By opposing the 2% minimum wealth tax on the 1,800 French people whose net worth exceeds €100 million, after the measure was adopted by France’s Assemblée nationale (lower house of Parliament), the upper house, the Sénat, has shown just how disconnected it is from the issues of our time. This is nothing new. Between 1896 and 1914, the Sénat blocked income tax measures, with arguments as fallacious as those used today. However, let’s reassure ourselves: The funding needs for social and climate challenges, as well as the public debt, are so significant that this opposition will not hold out long when faced with the current economic, political, and environmental realities, which will very soon require far more radical redistributive measures.

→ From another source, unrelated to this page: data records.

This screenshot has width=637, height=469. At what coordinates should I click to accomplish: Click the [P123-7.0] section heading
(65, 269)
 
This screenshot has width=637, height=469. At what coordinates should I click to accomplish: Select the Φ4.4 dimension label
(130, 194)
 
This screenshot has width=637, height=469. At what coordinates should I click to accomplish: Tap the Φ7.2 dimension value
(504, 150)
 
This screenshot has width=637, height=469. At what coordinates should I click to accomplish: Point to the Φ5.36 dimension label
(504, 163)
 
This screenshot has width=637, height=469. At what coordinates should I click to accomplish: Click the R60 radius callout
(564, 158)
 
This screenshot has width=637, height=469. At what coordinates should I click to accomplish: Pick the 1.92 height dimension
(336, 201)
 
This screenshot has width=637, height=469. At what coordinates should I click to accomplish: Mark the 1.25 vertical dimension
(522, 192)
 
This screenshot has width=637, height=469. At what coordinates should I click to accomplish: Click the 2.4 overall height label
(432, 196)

Let’s first look at the arguments put forward by the Sénat and President Emmanuel Macron’s supporters. Is this a confiscatory tax? That idea makes little sense. According to Challenges magazine, which is hardly a bastion of left-wing thought, France’s 500 highest fortunes rose from €200 billion to €1.2 trillion between 2010 and 2025 – a 500% increase. With a 2% annual wealth tax, it would take a century to make them go back to their 2010 level. That’s assuming they receive no income in the meantime, which would make little sense, given that these fortunes have grown by 7% to 8% per year over the past 15 years.

Would there be tax exiles? The bill adopted by the Assemblée Nationale already provides for an initial mechanism to address this: Billionaires would continue to be subject to the minimum wealth tax for five years after leaving the country, limiting the appeal of a tax exile. We must go further: If one builds a fortune while relying on the country’s infrastructure, education, and health systems, there is no reason that one should so readily escape the collective obligations that fund these systems. For example, we could decide to apply the tax on the basis of the number of years spent in France. A taxpayer who has lived in Switzerland for one year after spending 50 years in France would continue to pay 50/51sts of tax owed by a French citizen. Those who refuse to pay would be breaking the law, and would face the corresponding penalties (asset seizure, arrest at airports), just like anyone else.

What about the risk of seeing our flagship national companies bought out by foreigners? Once again, this argument does not hold water. France is brimming with savings. If some billionaires cannot pay the 2% tax in cash, they could absolutely pay it in shares, which the state could then sell as it sees fit – for example, to benefit interested employees. This would also be an opportunity to grant French employees the company board voting rights that have applied in Germany or Sweden since the postwar period (in which workers select between one-third and half of all seats on supervisory boards, regardless of capital ownership). These have delivered excellent results in both countries (the most productive ones in the world, per hour worked). Wealth is collective: It depends on the involvement of thousands of employees, not a handful of individual geniuses.

Would the minimum wealth tax be unconstitutional? This legal argument comes back around to contradict itself. In reality, it is the fact that the richest individuals escape the common legal taxes that undermines the constitutional principle of equality before taxes, and should have been refused long ago. Ultimately, like all major tax debates since 1789, this is, above all, a political and democratic debate. It must be approached with solid arguments, not by hiding behind pseudo-legal justifications designed to perpetuate blatant injustice.

What is striking is that opponents of the minimum wealth tax totally lack historical perspective. The funding needs linked to decarbonization are enormous, as are those for the health and education systems, all together with the public debt we all know about. It is unrealistic to imagine that the working class and the middle class will calmly accept additional taxes or cuts to public spending. So long as the wealthiest individuals pay taxes that are trivial relative to their net worth, no one will accept the slightest sacrifice. Just as in the decades that came before 1789, the headlong rush into public debt will continue as long as those in power refuse the necessary fiscal revolution.

History also teaches us that a debt of this magnitude cannot be escaped with ordinary measures. During the Revolution, the abolition of the nobility’s tax privileges (the equivalent to the 2% minimum wealth tax) was followed by an even more radical measure: the public appropriation and auctioning off of Church property, which was then about one year of national income, roughly equal to the amount of public debt at the time. The billionaires of 2025 are the equivalent of the Church’s assets in 1789: Their fortunes will have to be made to contribute, to redistribute the wealth to employees and reduce the debt. The €1 trillion increase that the 500 largest fortunes have benefited from since 2010 will eventually have to be taxed at 30%, 40%, 50% or more, just like ordinary taxpayers. Ultimately, multimillionaires, and not just centimillionaires, will have to contribute. This is what was done in postwar Germany with the Lastenausgleich (« burden sharing ») system, which generated the equivalent of 60% of Germany’s GDP in 1952. This is the only way to reduce a public debt of such magnitude, without inflation and without sacrificing future investments.

In 1914, the Sénat finally accepted the income tax, albeit reluctantly, with a marginal rate of only 2% for the highest income levels. Ironically, it was the Bloc National (1919-1924) – one of the most right-wing legislatures in the French Republic’s history – that would raise the tax rate to 60% in 1920, and then to 75% in 1923, under pressure from the left and the trade unions. If the senators opened up their history books a little more often, they might become a little wiser.